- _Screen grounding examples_
===============

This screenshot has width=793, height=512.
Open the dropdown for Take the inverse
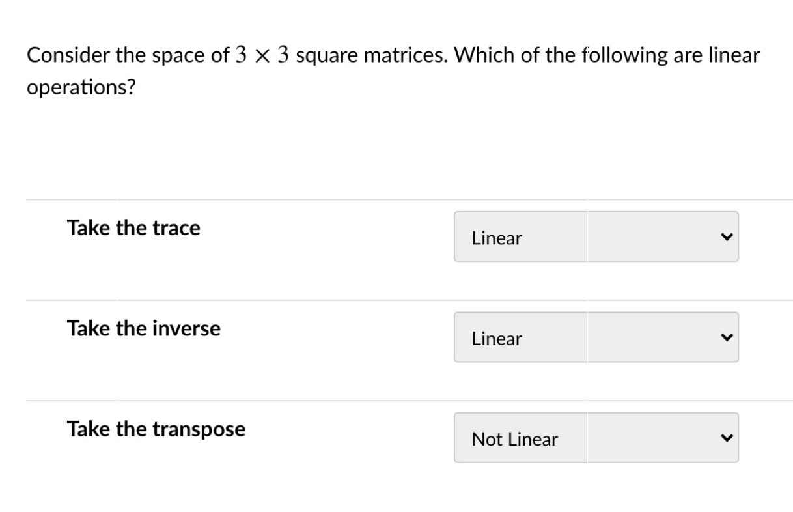pyautogui.click(x=596, y=337)
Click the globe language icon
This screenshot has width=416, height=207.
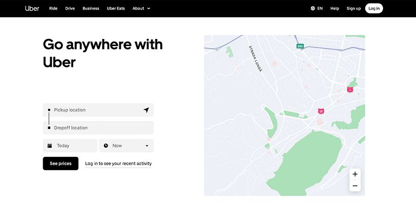pos(313,9)
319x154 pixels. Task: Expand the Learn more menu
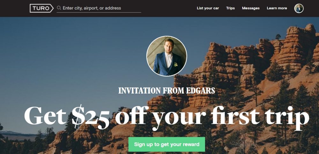tap(277, 8)
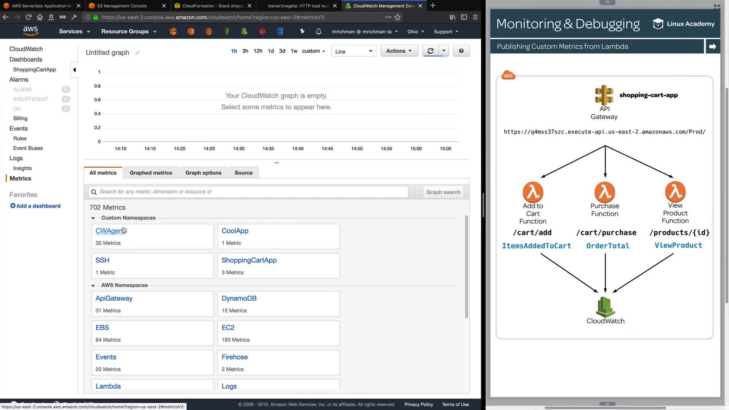Bookmark page with the star icon
Image resolution: width=729 pixels, height=410 pixels.
click(x=398, y=17)
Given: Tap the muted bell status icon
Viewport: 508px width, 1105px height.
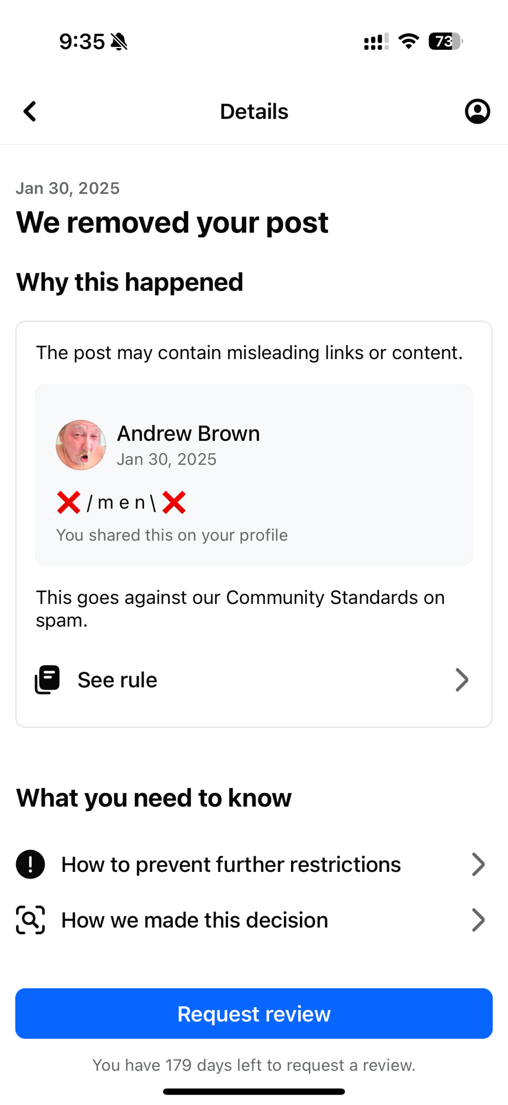Looking at the screenshot, I should [x=119, y=41].
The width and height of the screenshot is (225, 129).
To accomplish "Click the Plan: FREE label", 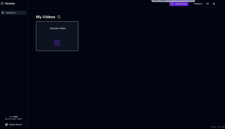I will click(13, 117).
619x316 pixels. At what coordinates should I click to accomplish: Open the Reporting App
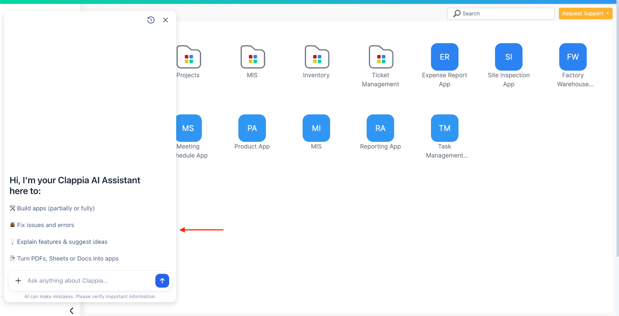tap(380, 128)
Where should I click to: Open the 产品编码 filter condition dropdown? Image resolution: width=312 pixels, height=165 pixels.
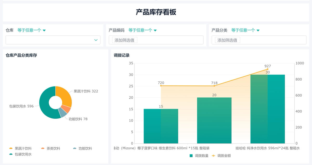click(142, 30)
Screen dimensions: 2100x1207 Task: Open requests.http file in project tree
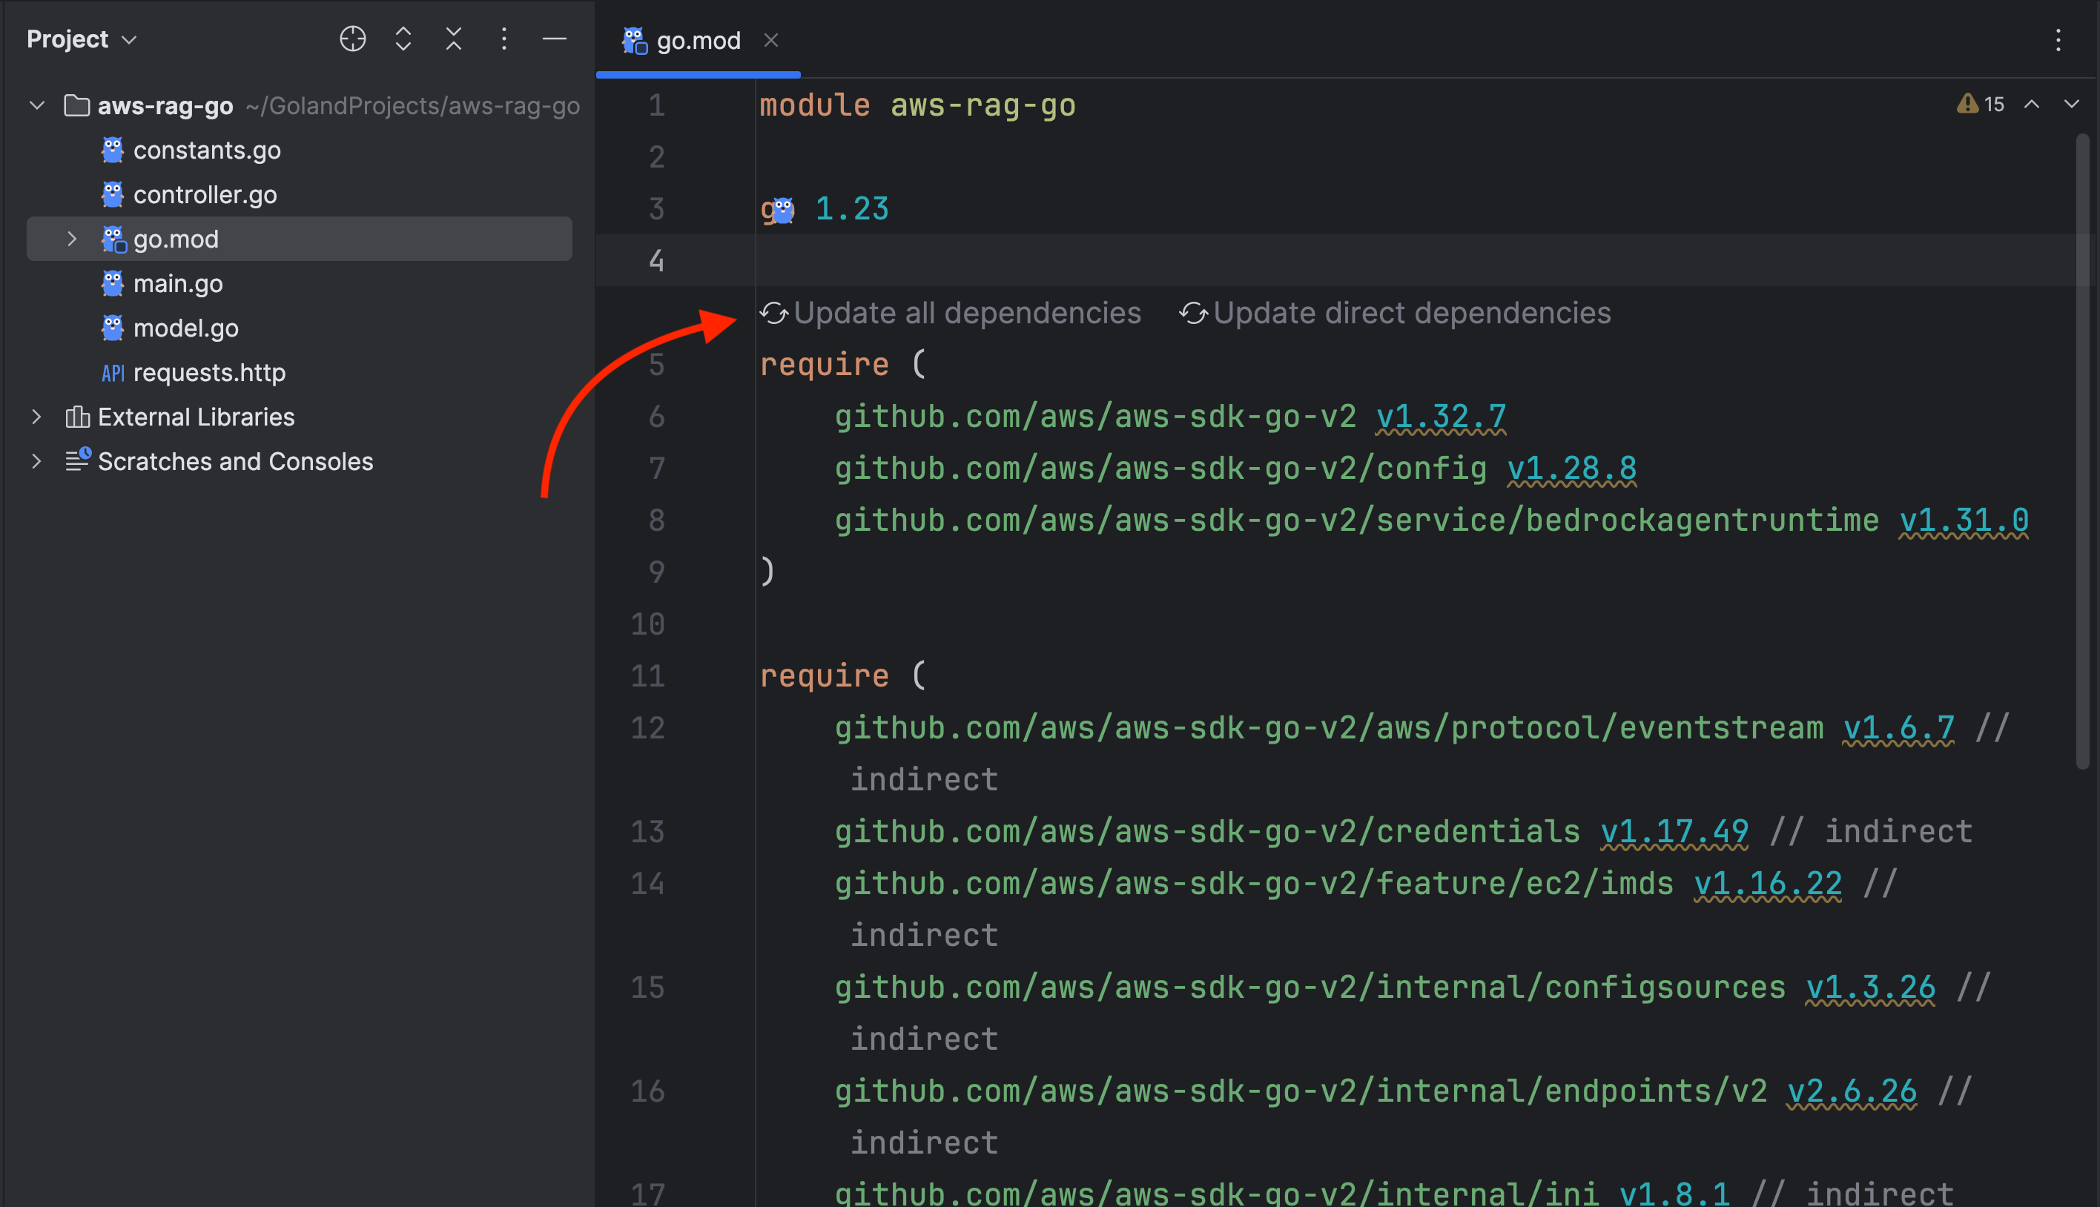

===============

Find each line in the listing above that contains the word "This" and copy those lines.

This screenshot has width=793, height=512.
This screenshot has width=416, height=207.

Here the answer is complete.